=== Work to be completed ===
Wherever pictures occur in the entries below, leave them out and retype the rest exactly.

(Dataset entries Opens)

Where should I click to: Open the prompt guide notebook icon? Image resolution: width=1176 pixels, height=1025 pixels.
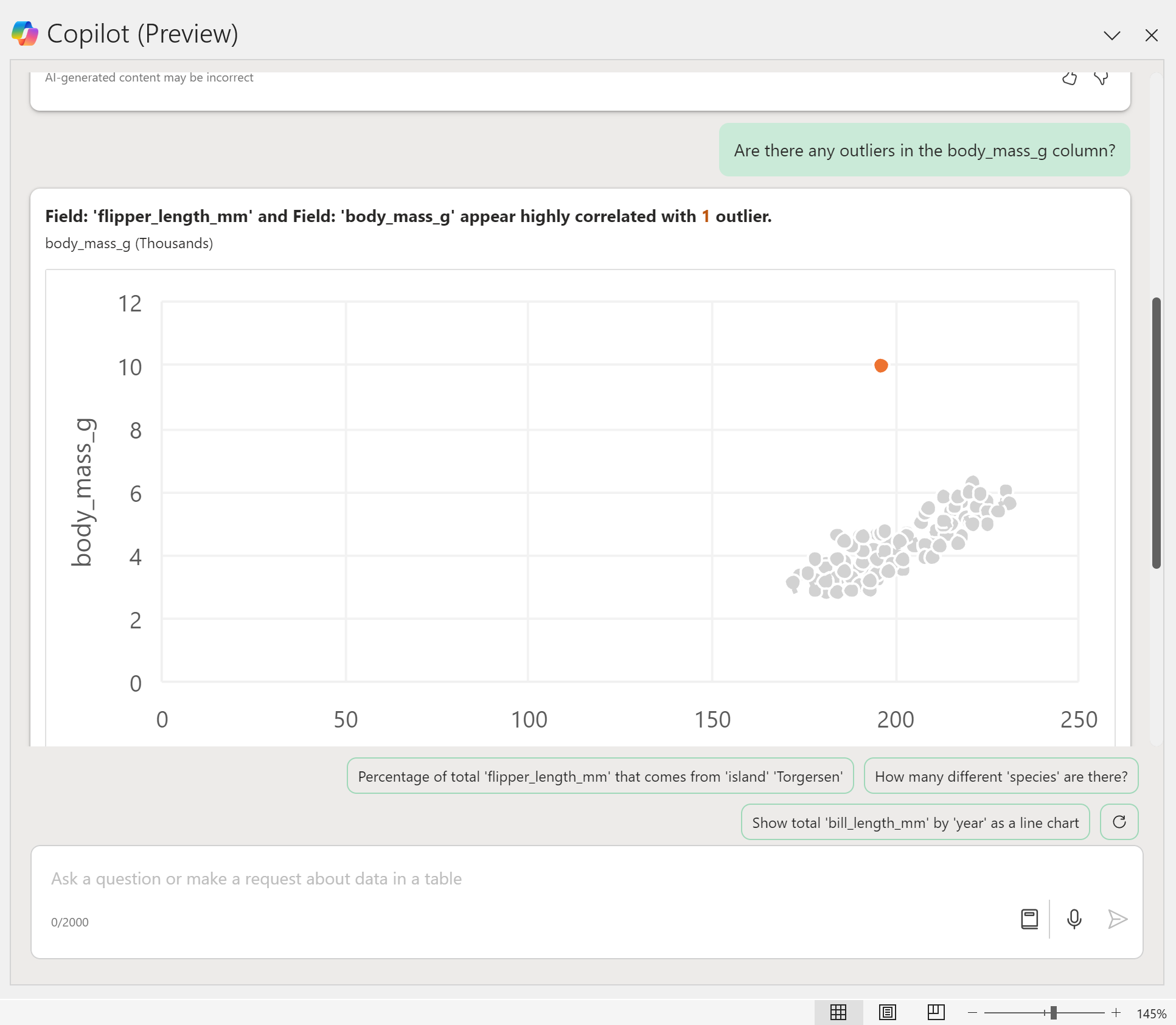tap(1029, 919)
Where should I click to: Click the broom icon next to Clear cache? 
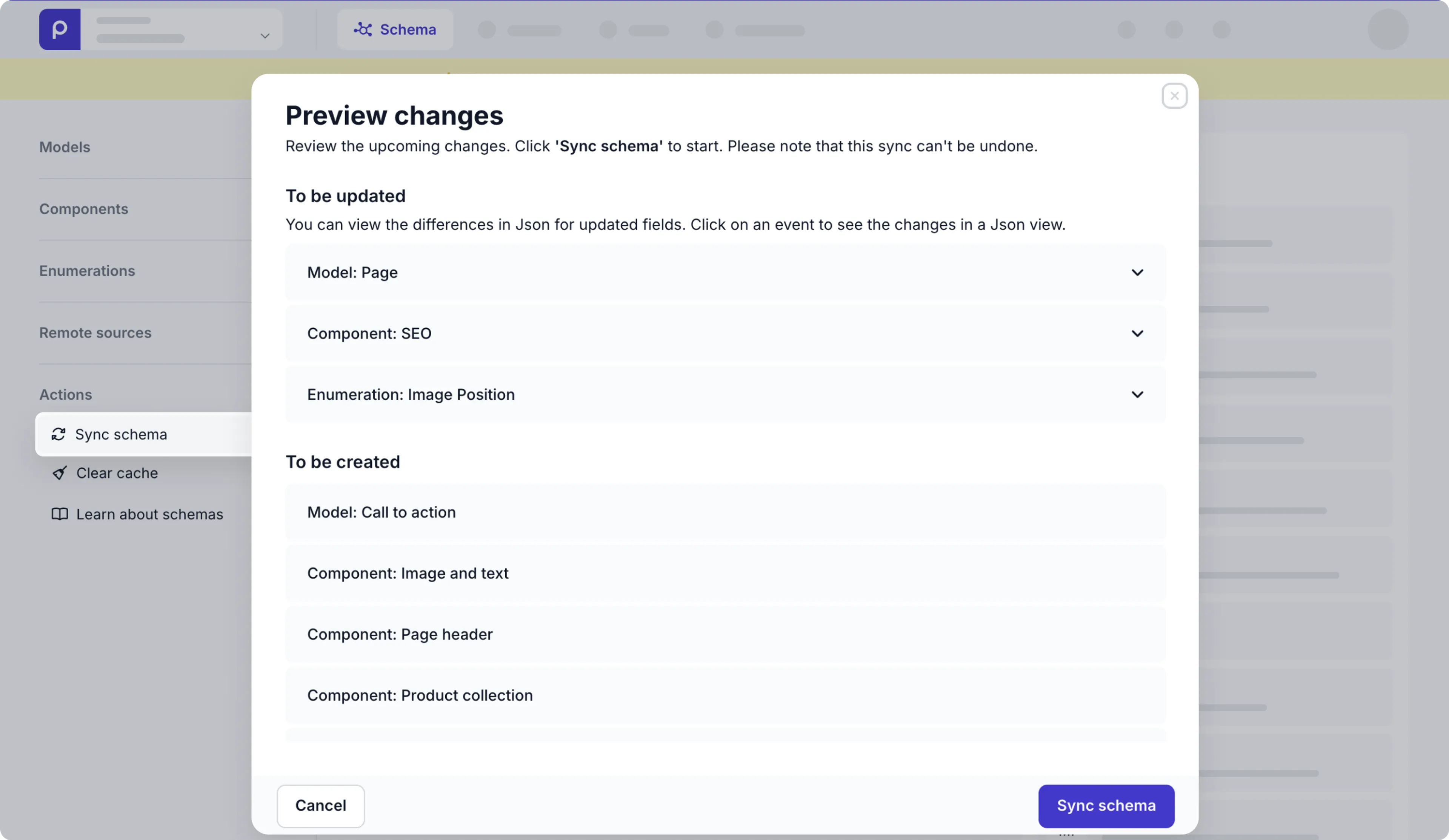[x=59, y=472]
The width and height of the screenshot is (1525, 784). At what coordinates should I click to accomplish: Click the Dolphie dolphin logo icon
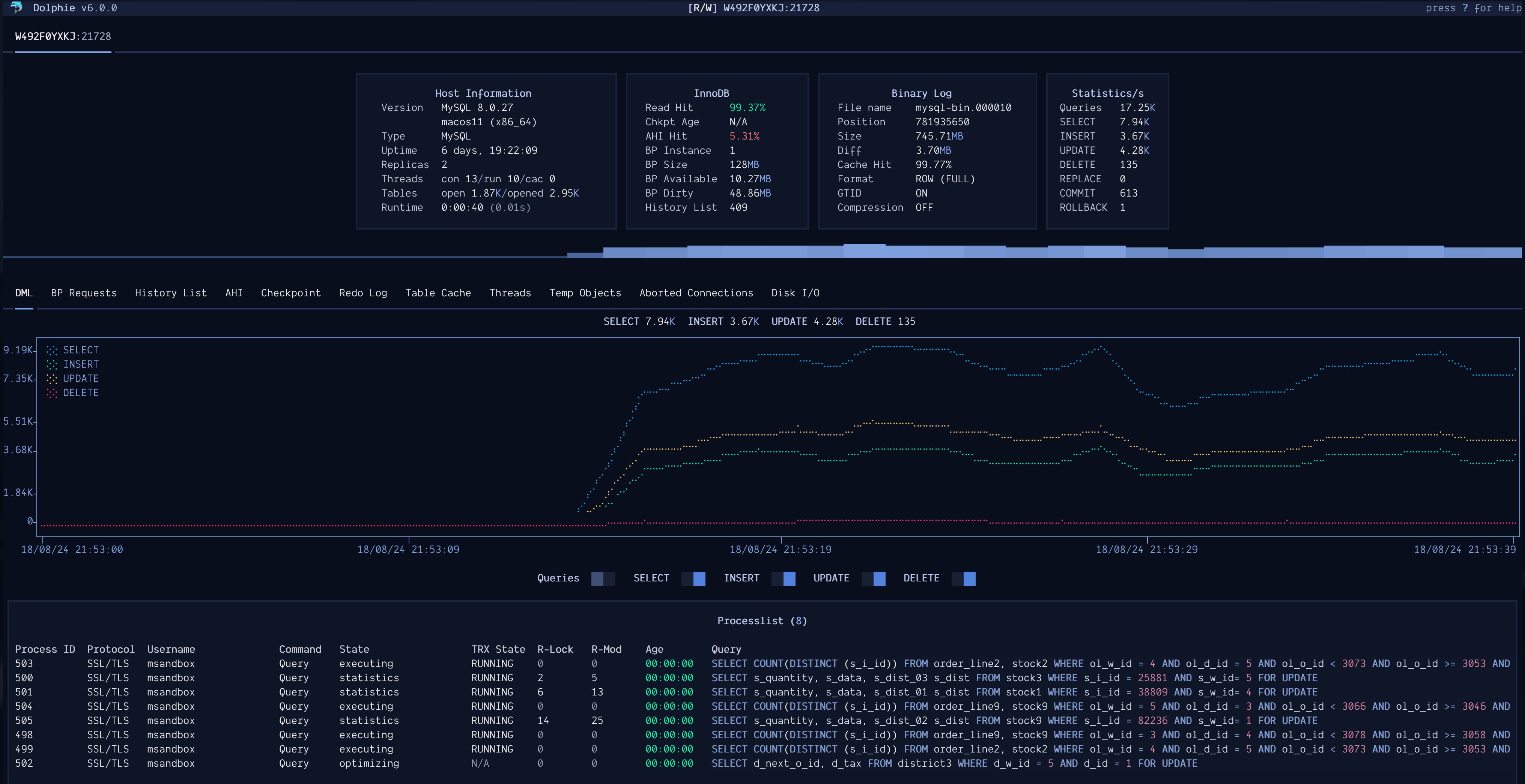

(Dataset entries Closes)

=== Solved problem ===
Where should I click to: Open the prompt guide notebook icon? Image resolution: width=1176 pixels, height=1025 pixels.
tap(1029, 919)
Where should I click to: Click the broom icon next to Clear cache? 
[x=59, y=472]
The width and height of the screenshot is (1525, 784). At what coordinates should I click to accomplish: Click the Dolphie dolphin logo icon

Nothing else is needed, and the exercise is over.